The Payments System Task Force will also look at data breaches, such as one disclosed this year by the retailer TJX Cos. Inc. of Framingham, Mass., and the threats they pose to banks.

"These issues have come to us in pieces over the years," Mr. Abernathy said. "It began to be clear that they are different pieces of a whole — the payments system."

The task force, which is set to begin work this month, was formed by ABA chairman Earl McVicker and is chaired by David F. Hickman, the chairman of the $787 million-asset United Bancorp Inc. Tecumseh, Mich., and its lead subsidiary, United Bank and Trust Co.

Mr. McVicker, who is also the chairman and chief executive of the $288 million-asset Central Financial Corp. of Hutchinson, Kan., said that the group will first look for specific of examples of how and why banks might be losing ground in the payments system and that it eventually will issue regulatory, legislative, and policy recommendations.

Mr. McVicker said, "I think the overall goal is to reinforce the strong position of the banking industry in the payments system."

Mr. Hickman said a particular sore point with bankers is that nonbanks could be gaining a competitive advantage because they are not always regulated as heavily as banks.

"The amount of regulation ought to be the same for people in this business whether they are a bank or a nonbank," he said. "And any regulation has got to be something that can be enforceable."
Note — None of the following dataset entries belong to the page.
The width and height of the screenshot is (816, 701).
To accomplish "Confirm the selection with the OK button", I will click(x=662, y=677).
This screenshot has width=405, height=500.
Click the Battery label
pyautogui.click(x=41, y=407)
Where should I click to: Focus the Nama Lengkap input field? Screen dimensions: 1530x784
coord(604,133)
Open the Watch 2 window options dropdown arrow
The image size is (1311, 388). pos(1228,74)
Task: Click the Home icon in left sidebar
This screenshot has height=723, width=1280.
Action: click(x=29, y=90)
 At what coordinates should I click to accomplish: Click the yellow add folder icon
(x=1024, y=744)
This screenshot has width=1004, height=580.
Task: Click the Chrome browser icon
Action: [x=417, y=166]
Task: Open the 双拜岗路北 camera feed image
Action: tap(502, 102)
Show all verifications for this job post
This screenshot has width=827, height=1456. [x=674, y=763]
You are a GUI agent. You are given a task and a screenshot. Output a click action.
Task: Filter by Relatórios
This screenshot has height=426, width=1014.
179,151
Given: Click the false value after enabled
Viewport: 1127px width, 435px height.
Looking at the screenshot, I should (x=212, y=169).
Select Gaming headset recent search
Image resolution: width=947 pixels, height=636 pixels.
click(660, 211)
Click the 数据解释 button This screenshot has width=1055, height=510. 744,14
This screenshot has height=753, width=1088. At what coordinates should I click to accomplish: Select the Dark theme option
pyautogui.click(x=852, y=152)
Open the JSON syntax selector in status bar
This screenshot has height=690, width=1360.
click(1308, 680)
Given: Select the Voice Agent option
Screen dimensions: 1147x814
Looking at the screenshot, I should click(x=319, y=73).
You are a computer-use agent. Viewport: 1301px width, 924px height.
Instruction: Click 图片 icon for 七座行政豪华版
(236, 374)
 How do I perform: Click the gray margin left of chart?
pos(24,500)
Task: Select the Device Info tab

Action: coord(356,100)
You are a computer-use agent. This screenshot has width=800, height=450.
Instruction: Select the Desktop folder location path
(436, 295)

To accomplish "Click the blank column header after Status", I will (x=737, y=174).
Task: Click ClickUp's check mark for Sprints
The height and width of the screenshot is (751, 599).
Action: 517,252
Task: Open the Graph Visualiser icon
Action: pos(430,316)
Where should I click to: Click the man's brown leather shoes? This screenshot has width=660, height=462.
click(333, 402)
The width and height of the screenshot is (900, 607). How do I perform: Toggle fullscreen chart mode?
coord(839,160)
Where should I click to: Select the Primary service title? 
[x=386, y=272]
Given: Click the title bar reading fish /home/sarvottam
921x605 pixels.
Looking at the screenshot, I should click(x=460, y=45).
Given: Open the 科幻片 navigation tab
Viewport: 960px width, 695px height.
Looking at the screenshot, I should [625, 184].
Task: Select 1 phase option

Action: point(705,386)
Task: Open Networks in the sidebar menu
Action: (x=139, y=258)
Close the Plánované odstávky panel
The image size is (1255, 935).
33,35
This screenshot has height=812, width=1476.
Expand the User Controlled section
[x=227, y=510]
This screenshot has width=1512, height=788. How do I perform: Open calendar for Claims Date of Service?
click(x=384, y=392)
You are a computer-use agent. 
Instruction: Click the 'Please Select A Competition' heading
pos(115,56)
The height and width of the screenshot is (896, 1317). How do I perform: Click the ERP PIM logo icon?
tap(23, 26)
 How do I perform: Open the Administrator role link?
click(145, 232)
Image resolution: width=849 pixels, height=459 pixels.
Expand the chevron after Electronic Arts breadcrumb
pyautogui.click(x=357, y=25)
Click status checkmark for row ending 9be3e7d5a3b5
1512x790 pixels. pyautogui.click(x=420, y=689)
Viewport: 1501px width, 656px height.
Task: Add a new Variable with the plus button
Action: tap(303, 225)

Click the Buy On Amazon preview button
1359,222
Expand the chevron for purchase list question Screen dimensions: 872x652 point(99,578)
In an article in the July issue of the ABA Banking Journal, Mr. McVicker wrote that banks, "which have been so central to ensuring the system's security, efficiency, and reliability, are at risk of being squeezed out of the middle."

The task force will also examine the impact of wide-scale data breaches.

Protecting customer information is paramount to bankers, and they have been frustrated over having to bear the cost of reissuing credit and debit cards after a retailer such as TJX discloses a data breach. TJX said it discovered that hackers had been accessing its systems since at least mid-2005 and that as many as 45 million customers' accounts may have been exposed.